## Given task
Retype the listing below word for word, from the line containing "Where should I" through the line containing "[x=112, y=73]", including both of those lines. Leave the pictures out of your copy.

(Element and text position data)

........

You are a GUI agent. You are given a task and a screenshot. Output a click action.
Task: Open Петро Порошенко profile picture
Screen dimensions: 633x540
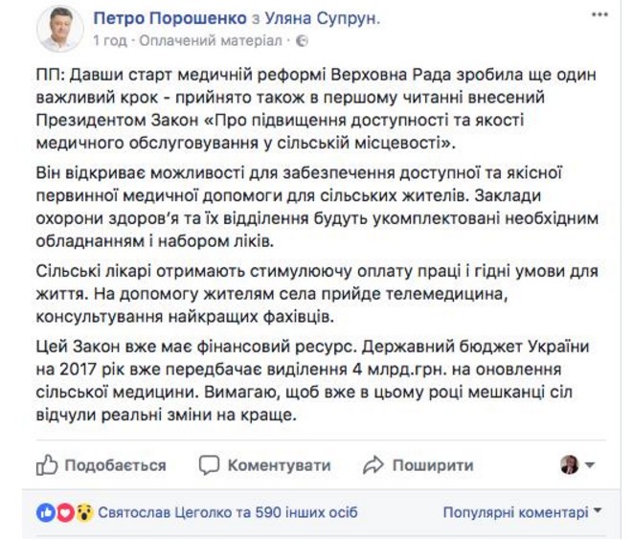pos(60,29)
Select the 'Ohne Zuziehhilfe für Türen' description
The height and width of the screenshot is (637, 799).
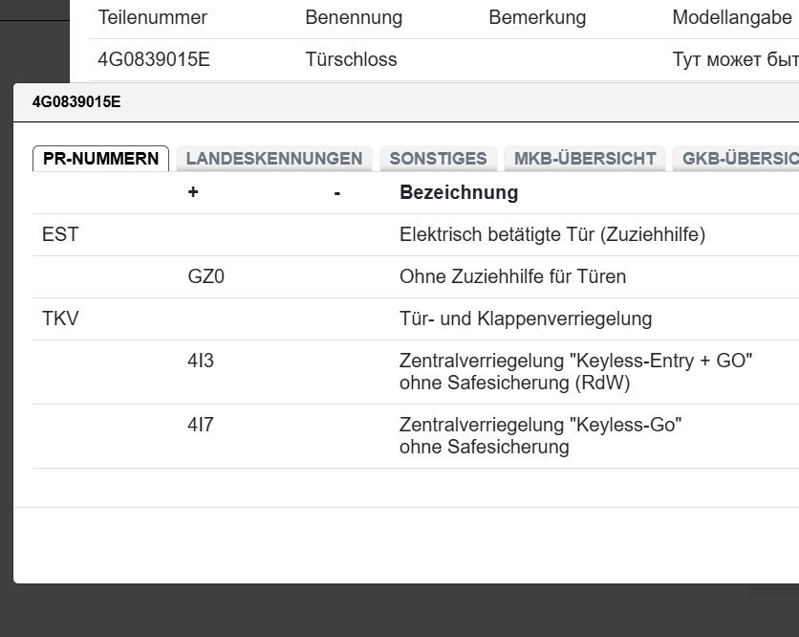512,276
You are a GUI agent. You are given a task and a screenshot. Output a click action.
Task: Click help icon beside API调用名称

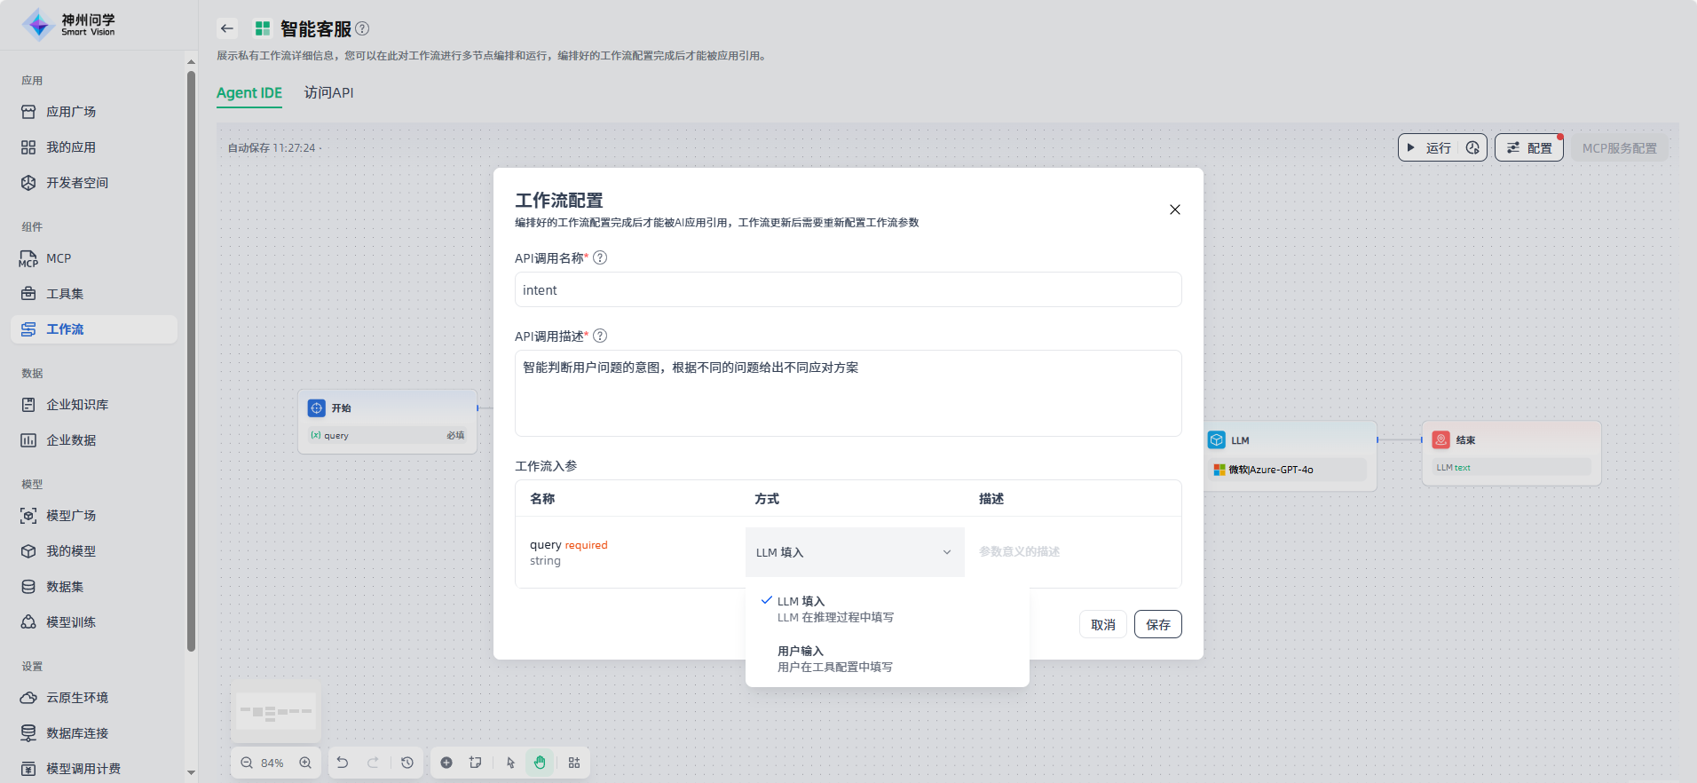600,257
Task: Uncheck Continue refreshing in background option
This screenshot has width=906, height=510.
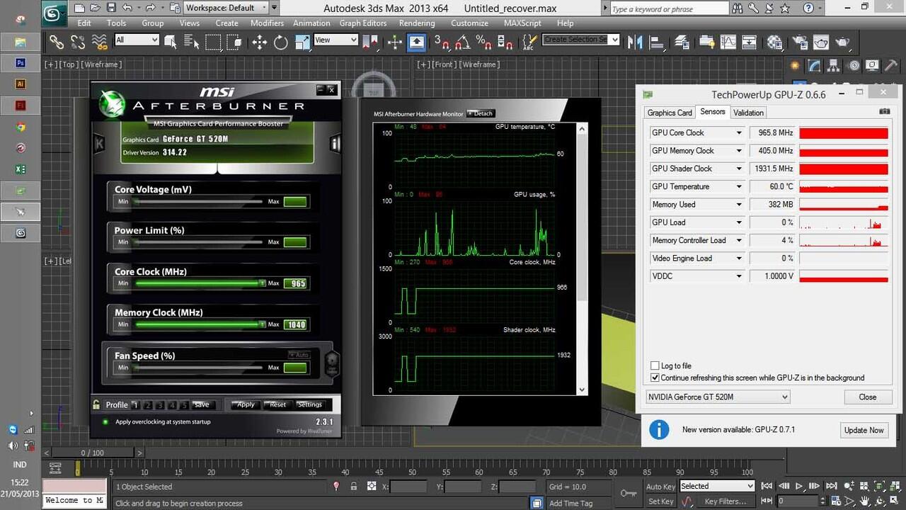Action: [655, 378]
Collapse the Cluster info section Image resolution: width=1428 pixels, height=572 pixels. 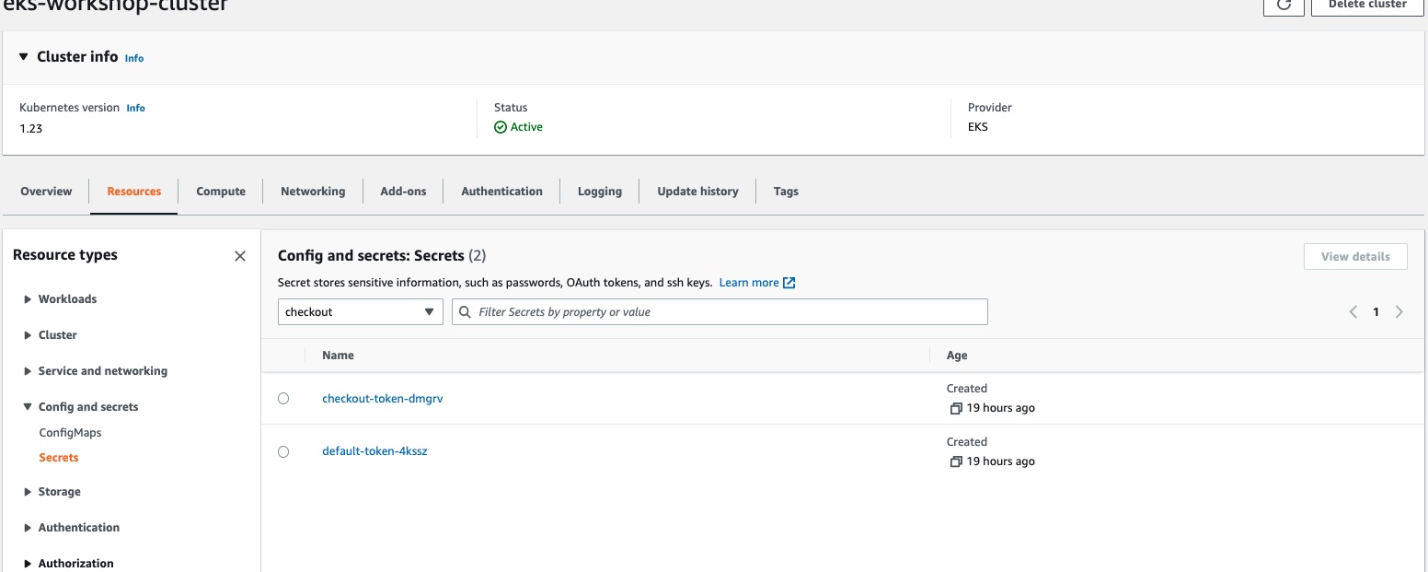(x=24, y=57)
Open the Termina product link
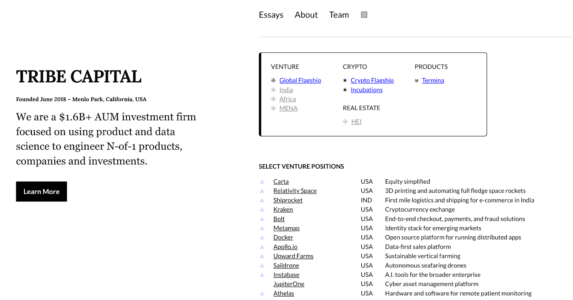The height and width of the screenshot is (300, 573). (x=433, y=81)
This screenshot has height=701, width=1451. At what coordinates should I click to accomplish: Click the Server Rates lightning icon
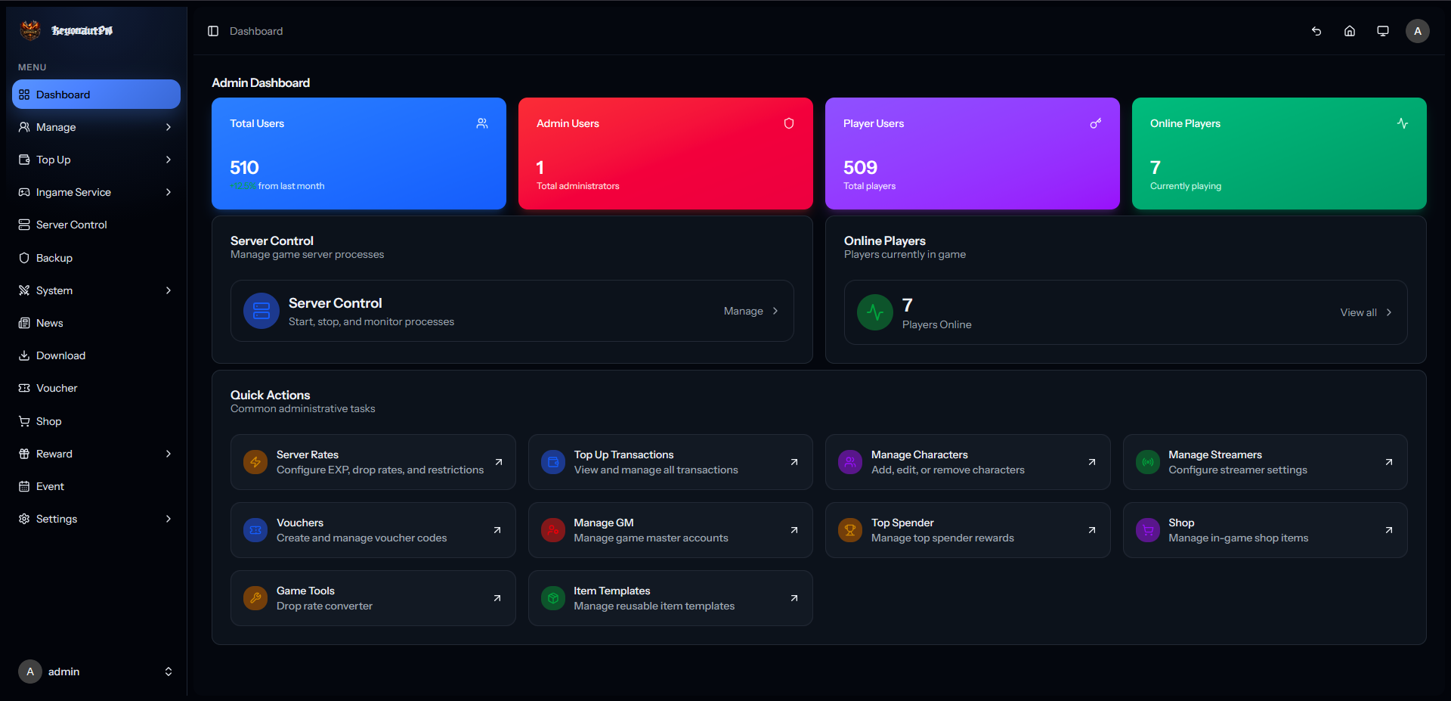[255, 462]
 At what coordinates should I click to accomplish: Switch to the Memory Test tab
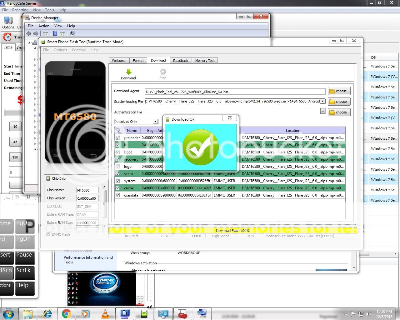click(x=205, y=61)
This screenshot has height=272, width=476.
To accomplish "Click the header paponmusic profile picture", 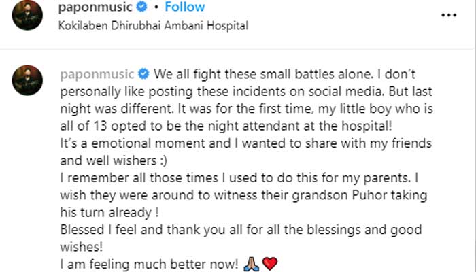I will pos(26,16).
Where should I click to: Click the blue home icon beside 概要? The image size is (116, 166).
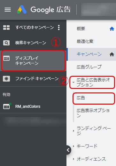coord(112,29)
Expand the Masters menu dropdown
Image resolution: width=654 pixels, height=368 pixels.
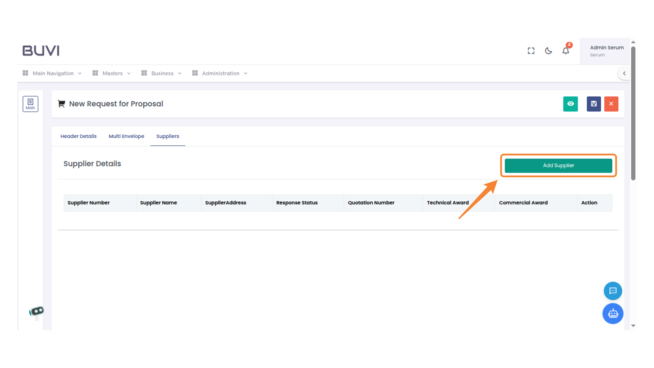[x=112, y=73]
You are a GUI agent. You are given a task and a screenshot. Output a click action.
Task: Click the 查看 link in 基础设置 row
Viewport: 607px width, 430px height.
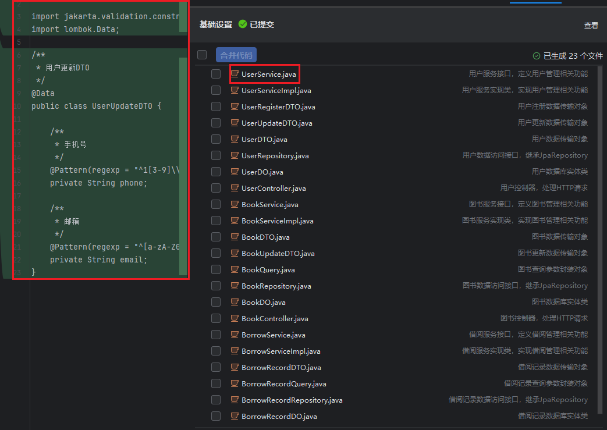click(x=591, y=25)
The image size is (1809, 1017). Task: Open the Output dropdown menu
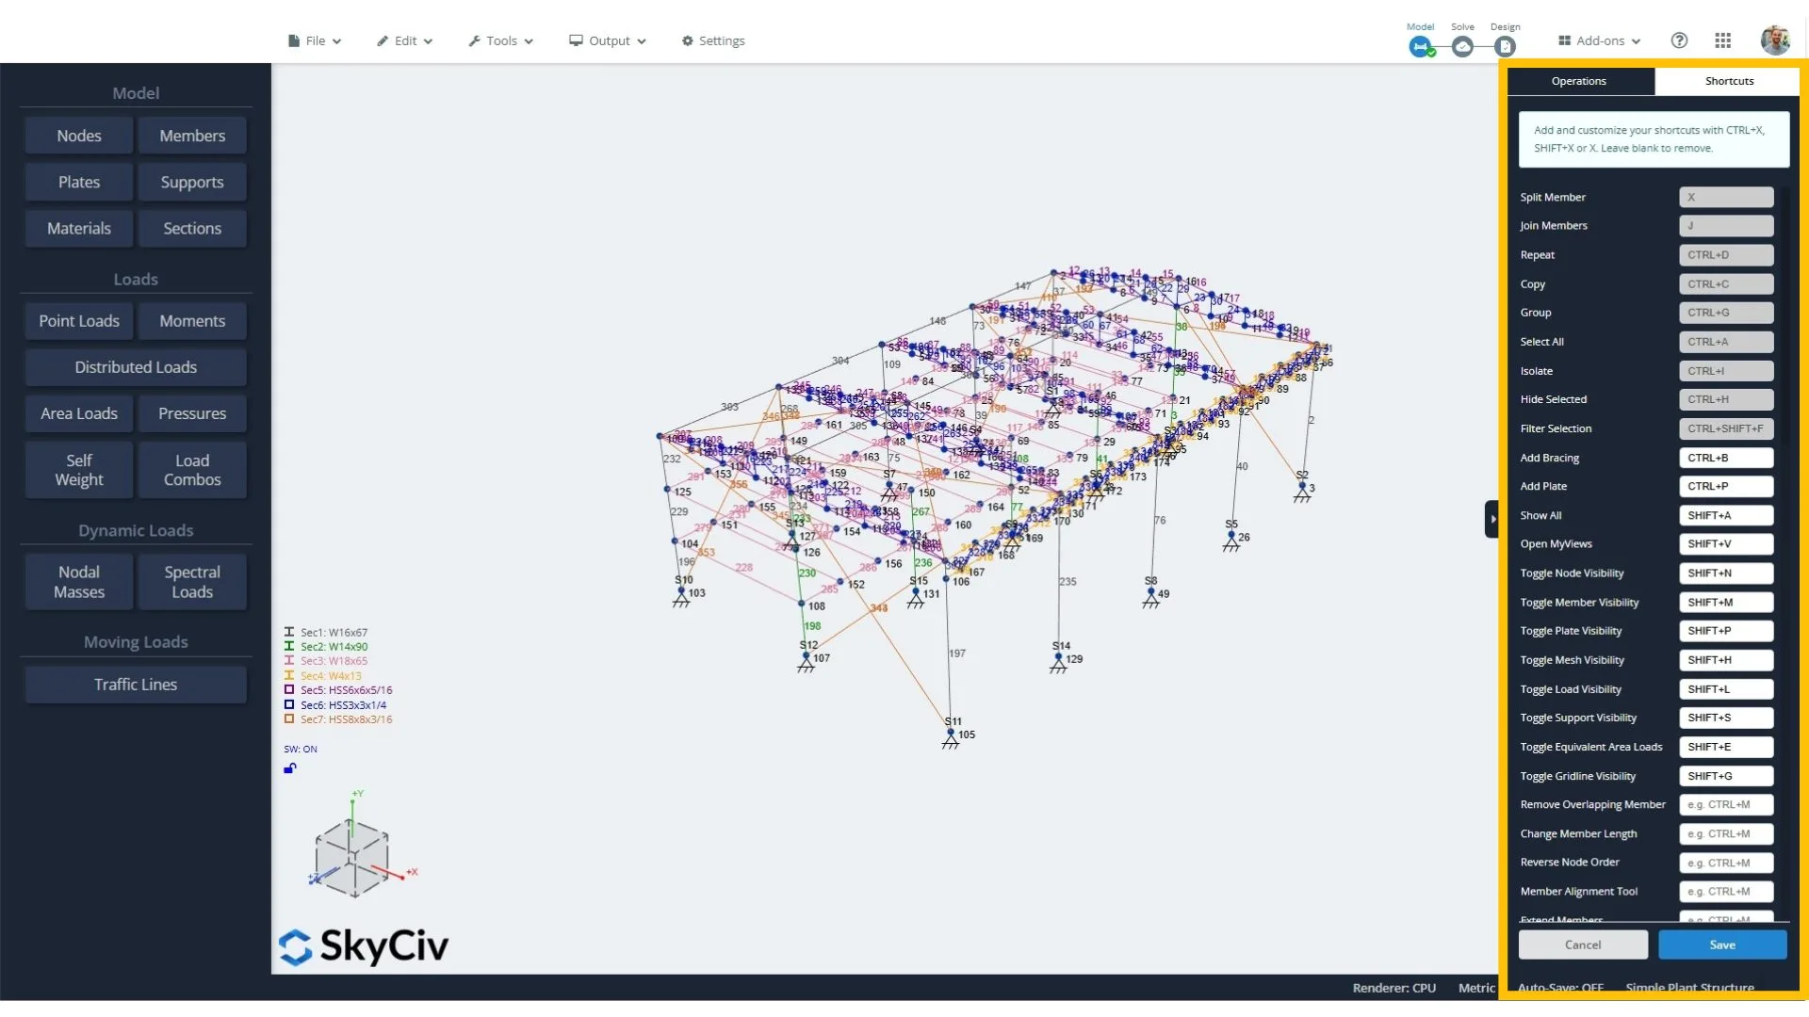tap(608, 40)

........

## Solution to the problem
Where should I click to: Click the blue home icon beside 概要? The image size is (116, 166).
coord(112,29)
Expand the Masters menu dropdown
Image resolution: width=654 pixels, height=368 pixels.
[x=112, y=73]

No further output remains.